— Short task —
Can you write out the records again, starting at the line that has "The height and width of the screenshot is (133, 213)." and stopping after the line that has "Open settings gear", with the requests included? Multiply each click coordinate in the answers by 2.6 and round to whole numbers, with halves going up.

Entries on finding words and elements
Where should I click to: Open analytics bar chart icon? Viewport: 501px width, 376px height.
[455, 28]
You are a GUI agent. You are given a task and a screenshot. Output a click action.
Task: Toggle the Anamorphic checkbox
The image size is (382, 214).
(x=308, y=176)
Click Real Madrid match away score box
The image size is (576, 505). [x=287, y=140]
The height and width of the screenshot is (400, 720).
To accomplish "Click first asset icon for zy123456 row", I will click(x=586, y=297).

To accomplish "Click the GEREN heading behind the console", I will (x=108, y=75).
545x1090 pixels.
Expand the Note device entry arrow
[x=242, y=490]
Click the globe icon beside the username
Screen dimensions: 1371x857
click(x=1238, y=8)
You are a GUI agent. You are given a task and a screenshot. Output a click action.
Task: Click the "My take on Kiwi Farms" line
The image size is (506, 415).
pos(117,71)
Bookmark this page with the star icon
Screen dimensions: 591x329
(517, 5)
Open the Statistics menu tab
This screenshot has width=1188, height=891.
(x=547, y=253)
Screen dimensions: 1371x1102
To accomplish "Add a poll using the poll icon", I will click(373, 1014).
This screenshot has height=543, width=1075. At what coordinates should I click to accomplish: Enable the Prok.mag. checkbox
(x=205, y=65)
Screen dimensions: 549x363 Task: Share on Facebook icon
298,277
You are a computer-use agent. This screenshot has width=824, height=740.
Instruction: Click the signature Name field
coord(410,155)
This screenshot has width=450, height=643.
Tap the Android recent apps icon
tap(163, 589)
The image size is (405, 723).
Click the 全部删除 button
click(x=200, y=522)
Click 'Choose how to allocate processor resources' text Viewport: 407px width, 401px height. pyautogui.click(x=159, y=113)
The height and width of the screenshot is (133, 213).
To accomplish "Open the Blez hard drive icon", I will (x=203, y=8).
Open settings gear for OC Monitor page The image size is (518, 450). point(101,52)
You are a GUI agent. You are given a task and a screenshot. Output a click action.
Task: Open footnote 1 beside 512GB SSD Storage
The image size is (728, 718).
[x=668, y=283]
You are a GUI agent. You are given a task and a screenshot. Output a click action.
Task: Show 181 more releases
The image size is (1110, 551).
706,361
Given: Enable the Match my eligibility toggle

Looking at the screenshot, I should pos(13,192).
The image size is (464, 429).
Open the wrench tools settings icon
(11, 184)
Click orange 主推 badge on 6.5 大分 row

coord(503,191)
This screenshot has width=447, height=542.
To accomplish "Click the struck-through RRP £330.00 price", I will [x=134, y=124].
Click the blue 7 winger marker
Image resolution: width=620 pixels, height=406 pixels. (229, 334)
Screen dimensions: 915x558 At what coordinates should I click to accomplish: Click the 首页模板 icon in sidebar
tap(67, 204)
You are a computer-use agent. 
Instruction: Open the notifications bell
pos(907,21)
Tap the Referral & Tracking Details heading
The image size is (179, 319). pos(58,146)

— Task result —
The height and width of the screenshot is (133, 213).
To accomplish "Open the Blez hard drive icon", I will (x=528, y=21).
Open settings gear for OC Monitor page The image size is (518, 450). point(263,135)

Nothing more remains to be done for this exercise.